## DESCRIPTION OF THE TASK
The lines below, from the one holding "Where should I" through the one holding "Given: Open the notifications bell icon", are to be restated word for word, with all images left out.
--- PROVIDED DATA Enclosed Below ---
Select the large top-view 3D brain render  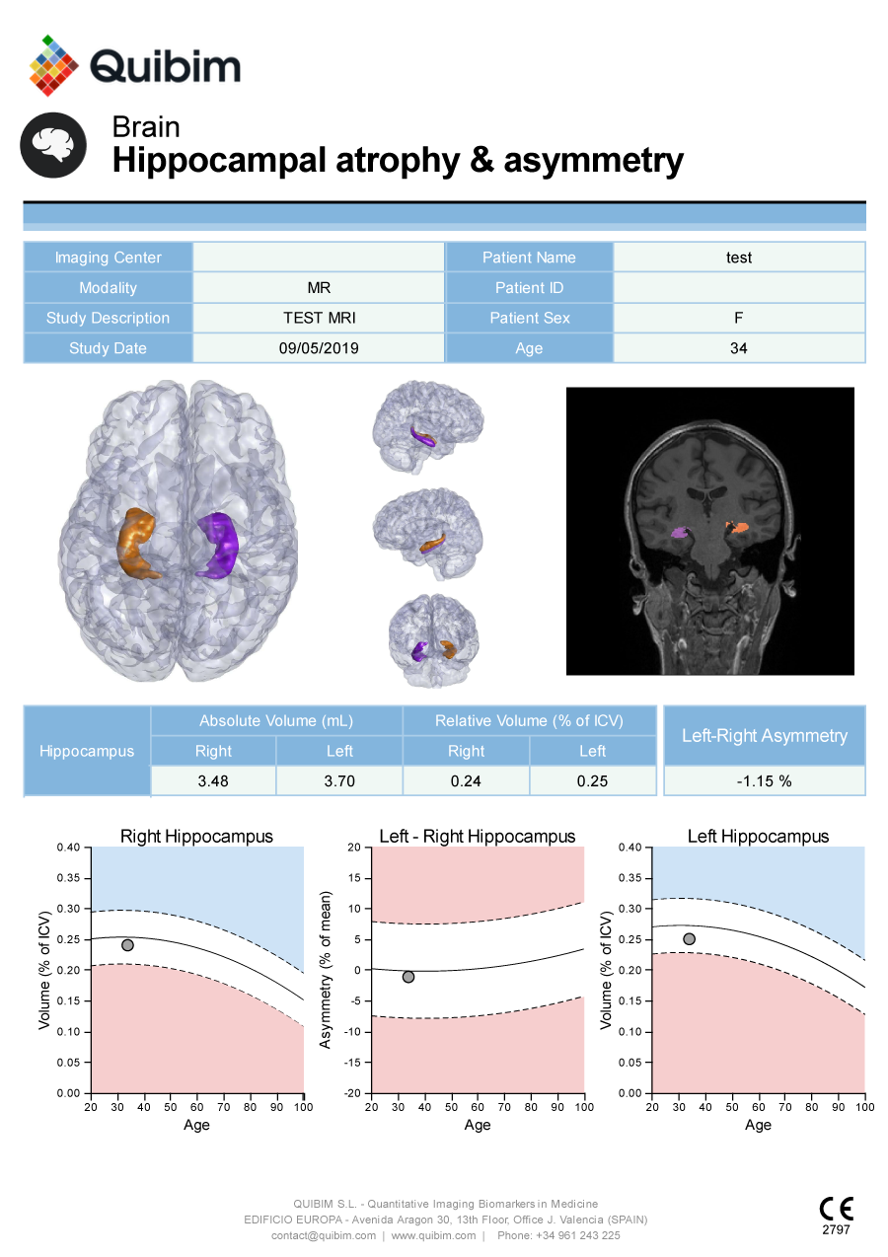pos(179,535)
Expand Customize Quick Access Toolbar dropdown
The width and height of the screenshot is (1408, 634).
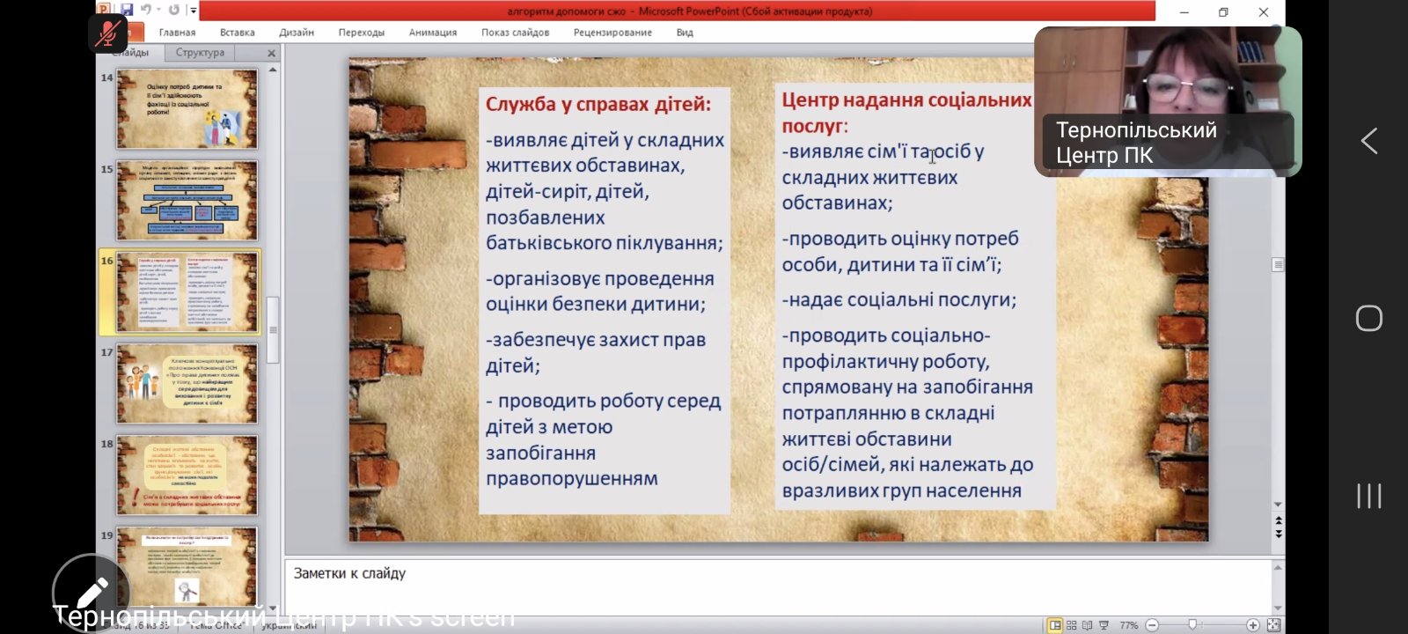193,11
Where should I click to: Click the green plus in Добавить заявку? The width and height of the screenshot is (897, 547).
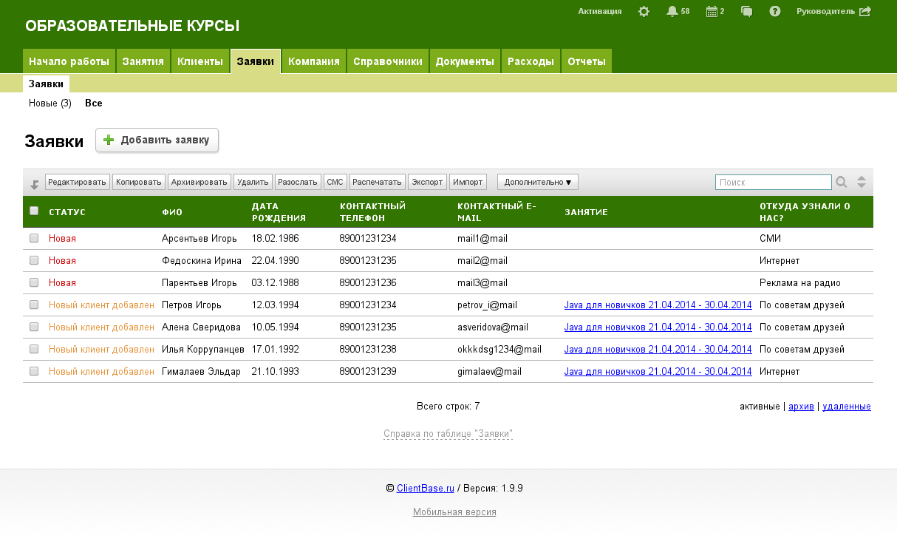pos(109,140)
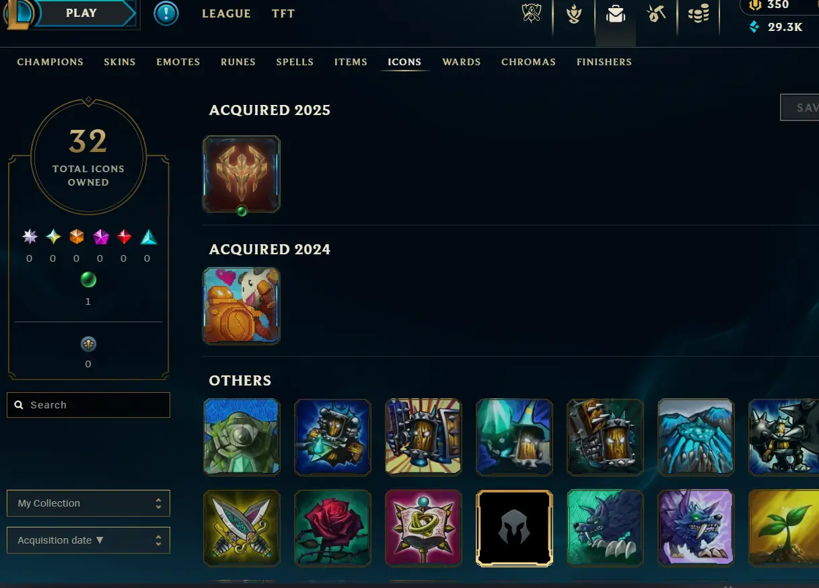The image size is (819, 588).
Task: Open the Collection briefcase icon
Action: pyautogui.click(x=615, y=13)
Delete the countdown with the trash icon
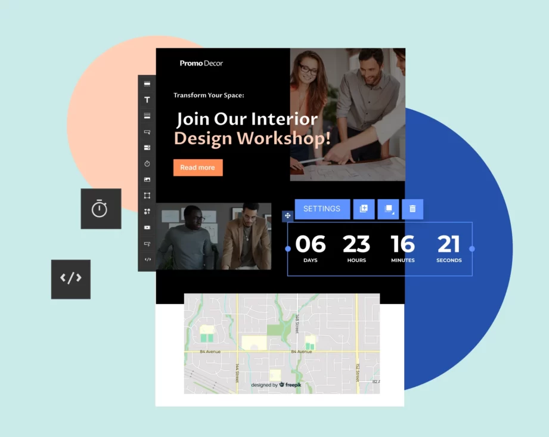 tap(412, 209)
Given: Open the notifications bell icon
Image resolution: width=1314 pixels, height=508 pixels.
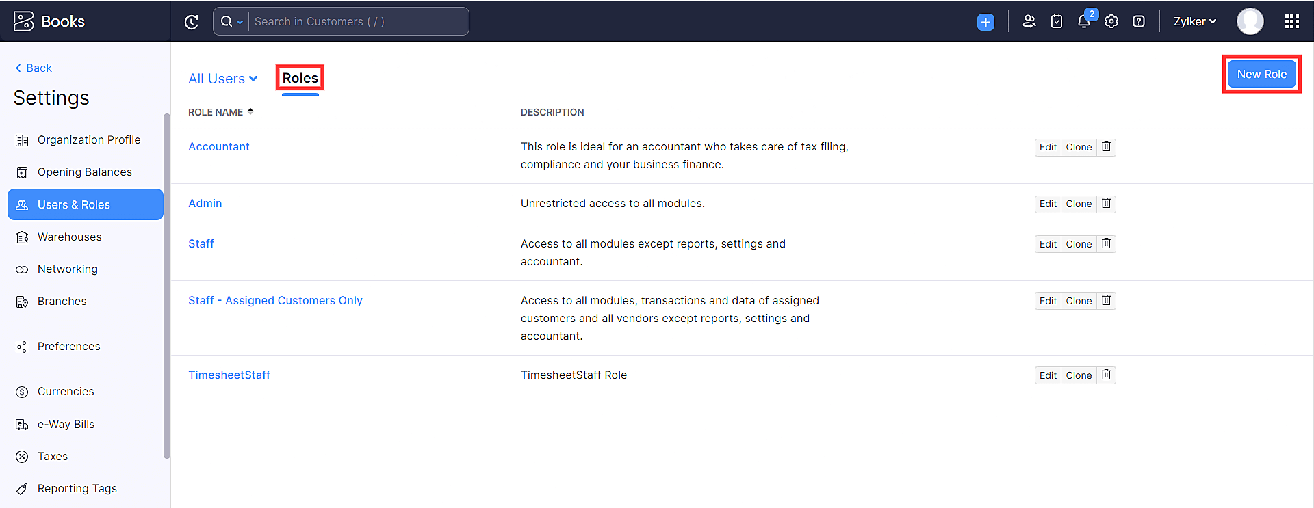Looking at the screenshot, I should 1083,22.
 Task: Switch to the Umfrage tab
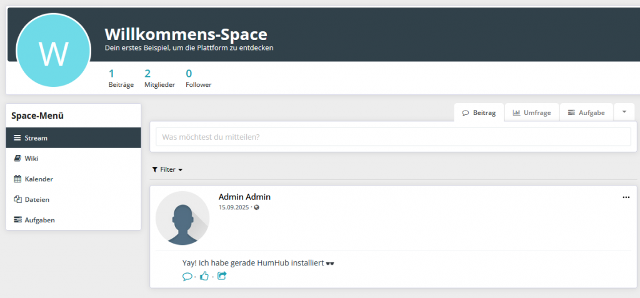click(532, 113)
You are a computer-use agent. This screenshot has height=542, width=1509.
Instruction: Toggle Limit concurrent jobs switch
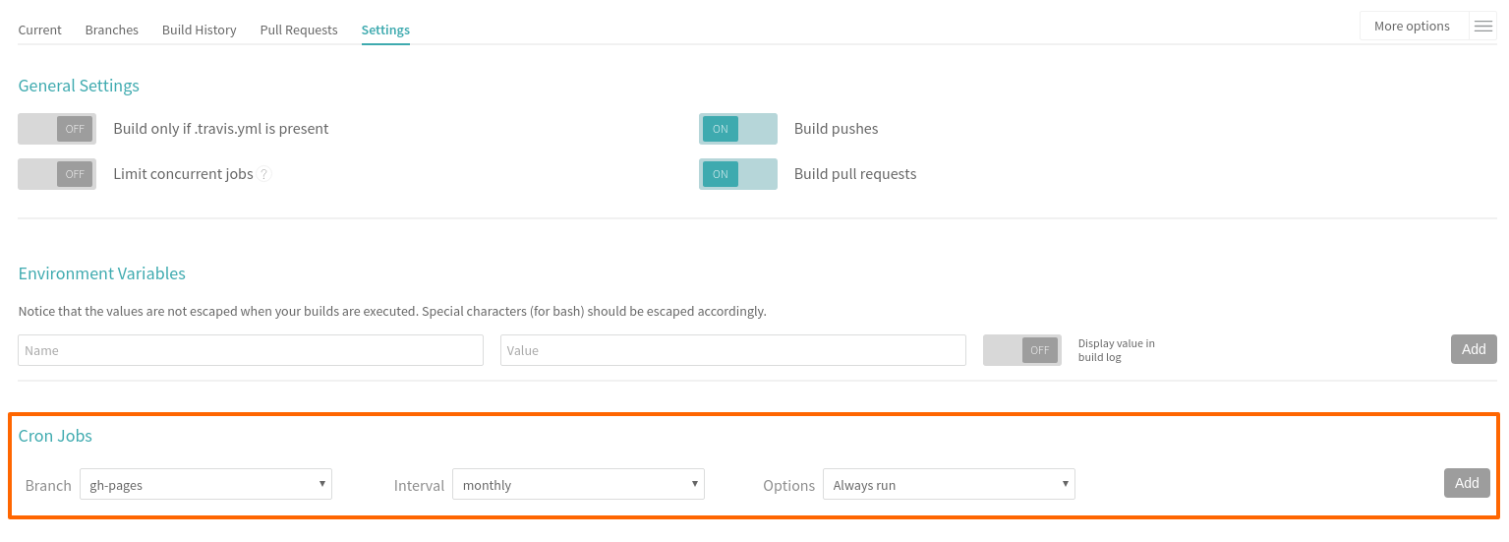coord(57,174)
--- End of Enclosed PROVIDED DATA ---
## REPLY TO THE TASK
Where should I click to: Click the green plus in Добавить заявку? The width and height of the screenshot is (897, 547).
pos(109,140)
The image size is (819, 588).
Task: Open the Collection briefcase icon
Action: pyautogui.click(x=615, y=13)
Delete the countdown with the trash icon
 tap(412, 209)
Given: Open the notifications bell icon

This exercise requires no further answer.